Growth Stages Success Stories

For the love of key lime pie, Fookem’s Fabulous creates the recipe for business success, with help from SBDC at FIU

Fresh and delicious key lime pie delivered in a convenient vending machine? Yes, please. It’s the latest expansion of Coconut Grove small business Fookem’s Fabulouswhich popped up during the pandemic’s early days as a home business and has since served thousands of Miamians and visitors the oh-so-Florida dessert. Hungry for more?

Fookem’s founder, Joshua Abril, was a former associate producer of television shows that went into “full pause” during the Covid pandemic, and without work he was searching for a way to pay the bills. He perfected his recipe for key lime pie and started selling slices from his lawn chair in his driveway and later also from a branded bicycle cart he’d pedal around the Grove. The community was “incredibly supportive” and the pies became so popular that his new small business, Fookem’s Fabulous, soon became more than a pandemic phenomenon.

We all know South Floridians have many choices when it comes to key lime pie, but Abril says his signature “sea salt Graham Cracker crust” is what makes Fookem’s Fabulous stand out from the crowd – but that’s not all.

 “When I began playing with recipes, I’d always try them out on a childhood friend of mine and her husband as they’re both very keen on their South Florida roots. One thing they’d always stress to me was that the difference between a good and great key lime pie was the crust, and so that was where I put my focus. That said, a good balance between sweet and tart shouldn’t be underestimated,” Abril says.

 

Just how good are these pies? Abril’s pie was named Key Lime Pie of the Year in Miami New Times for 2022 and also received a top award from the Orange Bowl organization. And here’s what Miami Herald Food writer Connie Ogle had to say: “These pies are delicious, citrusy and bright, with a sea salt Graham cracker crust that will make you reevaluate every other key lime pie you’ve ever eaten.

 

That’s high praise for the pies, which now come in the classic style and specialty ones infused with ingredients like coconut or guava.

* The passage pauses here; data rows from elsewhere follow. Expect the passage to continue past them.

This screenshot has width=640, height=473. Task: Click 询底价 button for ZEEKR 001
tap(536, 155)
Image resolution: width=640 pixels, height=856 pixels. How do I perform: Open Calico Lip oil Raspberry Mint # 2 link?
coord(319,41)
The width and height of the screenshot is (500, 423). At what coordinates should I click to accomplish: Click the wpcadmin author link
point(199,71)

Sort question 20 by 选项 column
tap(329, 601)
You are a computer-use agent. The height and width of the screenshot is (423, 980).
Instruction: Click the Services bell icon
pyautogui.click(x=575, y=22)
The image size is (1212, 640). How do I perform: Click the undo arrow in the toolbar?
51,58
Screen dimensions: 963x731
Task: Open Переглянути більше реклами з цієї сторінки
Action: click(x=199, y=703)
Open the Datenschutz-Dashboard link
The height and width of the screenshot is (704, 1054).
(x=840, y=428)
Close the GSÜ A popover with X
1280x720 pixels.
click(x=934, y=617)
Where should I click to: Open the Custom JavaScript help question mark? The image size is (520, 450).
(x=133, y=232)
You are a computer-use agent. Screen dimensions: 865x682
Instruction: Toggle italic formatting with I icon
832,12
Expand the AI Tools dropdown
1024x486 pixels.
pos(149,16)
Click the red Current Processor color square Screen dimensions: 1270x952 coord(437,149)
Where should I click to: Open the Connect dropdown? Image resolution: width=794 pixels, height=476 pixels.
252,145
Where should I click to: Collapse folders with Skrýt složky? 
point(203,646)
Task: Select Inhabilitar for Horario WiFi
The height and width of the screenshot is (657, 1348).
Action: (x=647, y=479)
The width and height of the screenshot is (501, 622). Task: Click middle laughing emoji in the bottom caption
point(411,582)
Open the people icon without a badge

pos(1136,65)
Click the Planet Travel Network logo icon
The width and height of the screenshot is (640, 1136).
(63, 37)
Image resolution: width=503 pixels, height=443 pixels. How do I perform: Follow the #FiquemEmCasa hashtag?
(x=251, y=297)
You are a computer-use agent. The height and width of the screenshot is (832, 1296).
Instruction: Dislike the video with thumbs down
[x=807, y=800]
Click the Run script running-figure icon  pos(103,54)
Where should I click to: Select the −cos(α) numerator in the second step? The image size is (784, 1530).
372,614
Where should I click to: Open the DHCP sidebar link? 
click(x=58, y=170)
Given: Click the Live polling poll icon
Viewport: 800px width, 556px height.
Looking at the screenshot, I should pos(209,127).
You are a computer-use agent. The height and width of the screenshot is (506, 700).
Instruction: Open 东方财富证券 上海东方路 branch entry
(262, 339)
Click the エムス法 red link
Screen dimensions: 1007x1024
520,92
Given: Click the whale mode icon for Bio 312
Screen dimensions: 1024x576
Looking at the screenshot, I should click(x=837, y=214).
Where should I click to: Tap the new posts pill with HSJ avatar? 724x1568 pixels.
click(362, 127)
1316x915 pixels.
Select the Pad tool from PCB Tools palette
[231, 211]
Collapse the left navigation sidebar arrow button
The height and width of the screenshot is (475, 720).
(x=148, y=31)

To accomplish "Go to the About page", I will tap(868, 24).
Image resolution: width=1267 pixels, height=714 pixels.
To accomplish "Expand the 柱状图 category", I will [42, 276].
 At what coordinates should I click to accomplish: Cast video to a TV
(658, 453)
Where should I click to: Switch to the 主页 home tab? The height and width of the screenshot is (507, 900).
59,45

But Abril is also putting good business practices into play to get them in front of more customers, including via that vending machine in the seven-story Julia & Henry’s food hall, which opened in downtown Miami in June. He also sells pies to area restaurants, the Coral Reef Yacht Club, and Josh’s Premium Meats.

Abril recently secured shared kitchen space and he is training a second baker, which will be his first employee. He is also hoping to sell the pies from a Grand Avenue retail space he would share with another small business. “It’s all coming together and it’s great and it’s also terrifying because this whole time I hadn’t had to deal with the kind of overhead and fun stuff that real businesses deal with,” Abril says.

Julia & Henry’s expressed interest in April’s pie company more than a year ago as plans for the giant food hall were coming together. Abril said they batted around some ideas, and then a friend of his emailed a video of a vending machine with cupcakes in LA. Once he looked into it, and Julia and Henry’s liked the idea too, he researched the options and purchased a machine from China. That was an ordeal in itself – first problem, the instructions were in Chinese – but fast-forward to now and Julia and Henry’s patrons can buy a mini pie from the machine, a tasty serving for one or two.  “They [Julia & Henry’s] have been extremely supportive because they’ve been working with me on a lot of levels,” Abril says.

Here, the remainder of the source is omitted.